NVIDIA Releases Nemotron-Labs-TwoTower: an Open-Weight Diffusion Language Model Built on a Frozen Autoregressive Nemotron-3-Nano-30B-A3B Backbone
English summary
NVIDIA released Nemotron-Labs-TwoTower under open weights, a discrete diffusion language model that uses a frozen autoregressive context tower (Nemotron-3-Nano-30B-A3B) and a separately trained denoiser tower. The model retains 98.7% of the AR baseline's aggregate benchmark quality while delivering 2.42× higher wall-clock generation throughput (γ=0.8, block size 16 on 2×H100). The denoiser was trained on ~2.1T tokens, only a fraction of the backbone’s 25T-token pretraining. A single checkpoint provides three generation modes: full mask diffusion, mock-AR, and standard AR decoding. The two-tower architecture uses layer-aligned cross-attention and Mamba-2 state seeding to preserve context representation across diffusion steps.
Chinese summary
NVIDIA 以开放权重发布了 Nemotron-Labs-TwoTower,一个离散扩散语言模型。

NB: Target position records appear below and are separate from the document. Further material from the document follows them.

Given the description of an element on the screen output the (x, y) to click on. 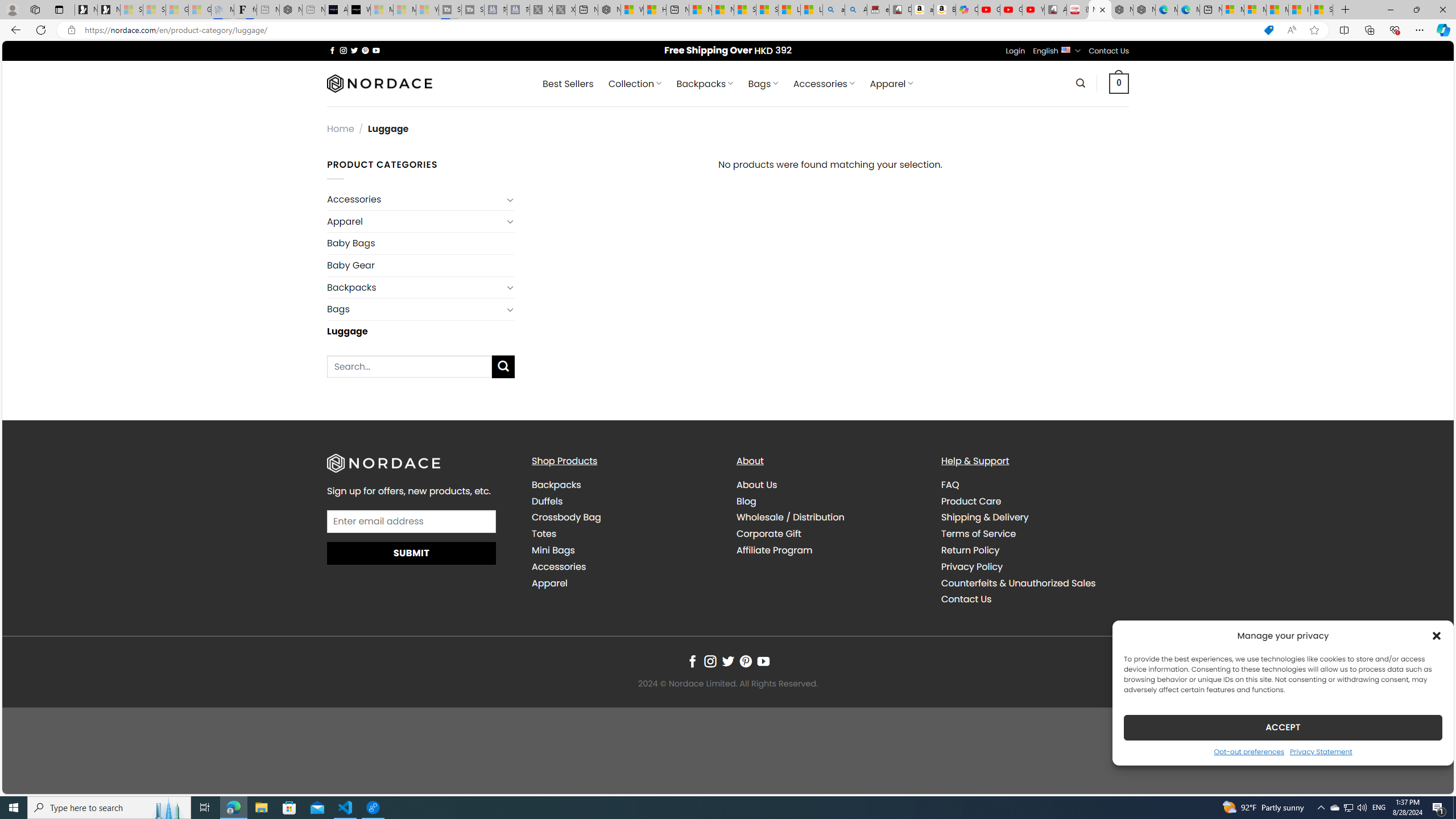
Amazon Echo Dot PNG - Search Images (856, 9)
Blog (830, 501)
Mini Bags (625, 549)
amazon.in/dp/B0CX59H5W7/?tag=gsmcom05-21 (923, 9)
Follow on Instagram (710, 661)
Follow on Pinterest (745, 661)
Totes (625, 533)
Wholesale / Distribution (830, 517)
Follow on Facebook (691, 661)
Baby Bags (421, 242)
Given the description of an element on the screen output the (x, y) to click on. 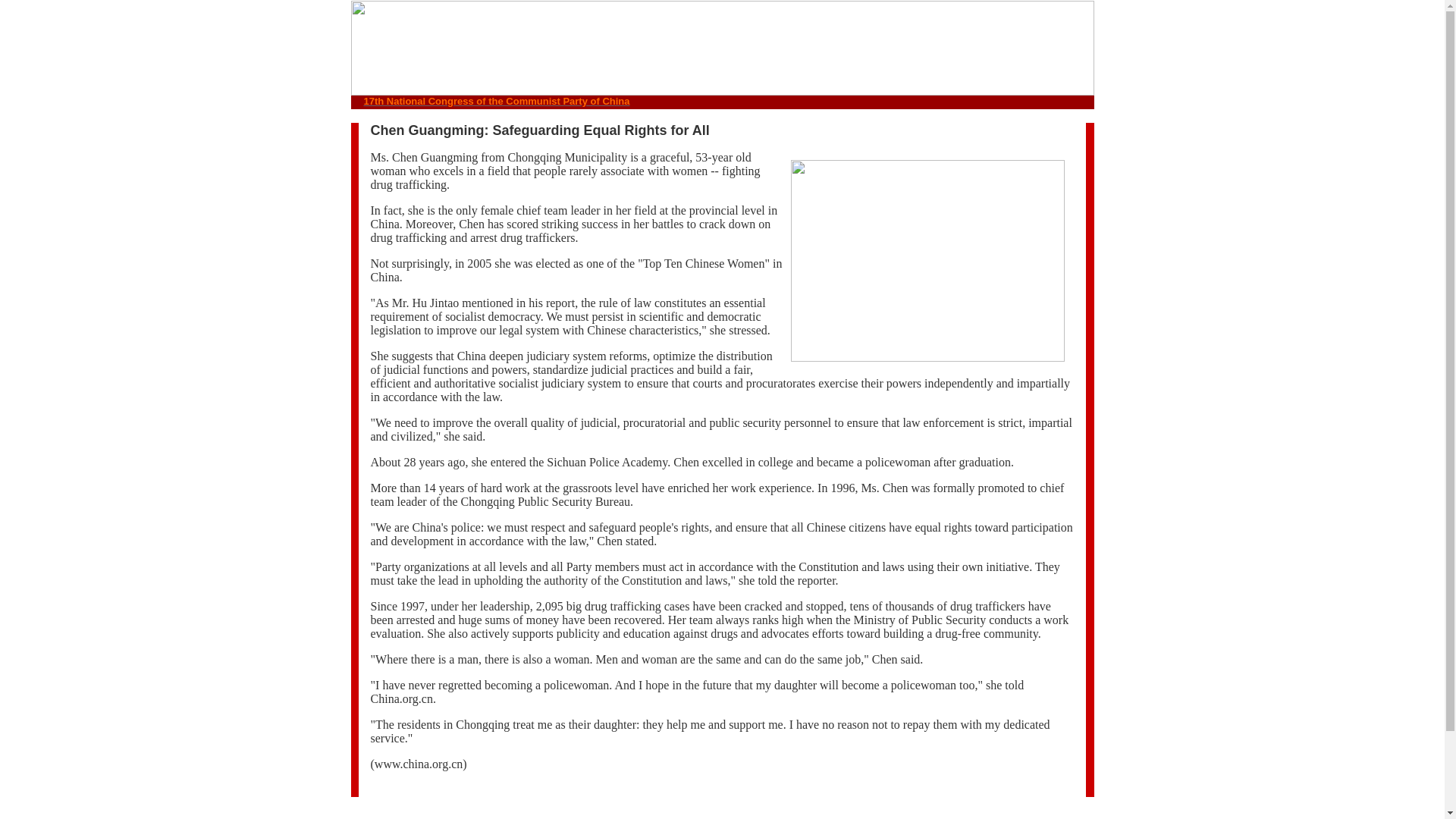
17th National Congress of the Communist Party of China (497, 101)
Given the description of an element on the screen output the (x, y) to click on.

它采用冻结的自回归上下文塔(基于 Nemotron-3-Nano-30B-A3B)和单独训练的去噪塔。该模型保留了 AR 基线 98.7% 的综合基准质量,同时实现了 2.42 倍的生成吞吐量(γ=0.8,块大小 16,2×H100)。去噪塔在约 2.1T 个 token 上训练,远少于骨干的 25T。单一检查点支持三种生成模式:全量掩码扩散、模拟 AR 和标准 AR 解码。双塔架构通过逐层交叉注意力和 Mamba-2 状态播种,在扩散步骤间保持上下文表示的一致性。
Key points
Open-weight release under NVIDIA Nemotron Open Model License.

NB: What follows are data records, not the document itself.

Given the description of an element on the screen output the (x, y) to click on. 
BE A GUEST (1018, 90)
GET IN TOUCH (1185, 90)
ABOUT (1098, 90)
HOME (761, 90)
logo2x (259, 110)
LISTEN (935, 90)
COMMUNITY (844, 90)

以 NVIDIA Nemotron 开放模型许可证发布开放权重。
Two-tower design: frozen AR context tower + trained denoiser tower, built on Nemotron-3-Nano-30B-A3B backbone (Mamba-2, self-attention, MoE layers).
双塔设计:冻结的自回归上下文塔 + 训练好的去噪塔,基于 Nemotron-3-Nano-30B-A3B 骨干(Mamba-2、自注意力、MoE 层)。
Retains 98.7% of AR baseline aggregate benchmark quality at 2.42× generation throughput (γ=0.8, S=16, 2×H100).
在 2.42 倍生成吞吐量下(γ=0.8,块大小 16,2×H100),保留了 AR 基线 98.7% 的综合基准质量。
Denoiser trained on ~2.1T tokens; backbone pretrained on 25T tokens.
去噪塔在约 2.1T tokens 上训练,骨干在 25T tokens 上预训练。
Single checkpoint supports three inference modes: diffusion, mock-AR, and standard AR decoding.
单一检查点支持三种推理模式:扩散、模拟 AR 和标准 AR 解码。
Layer-aligned cross-attention and Mamba-2 state seeding connect the towers; total ~60B parameters (~3B active per token per tower).
通过逐层交叉注意力和 Mamba-2 状态播种连接双塔;总参数约 60B(每个 token 每塔激活约 3B)。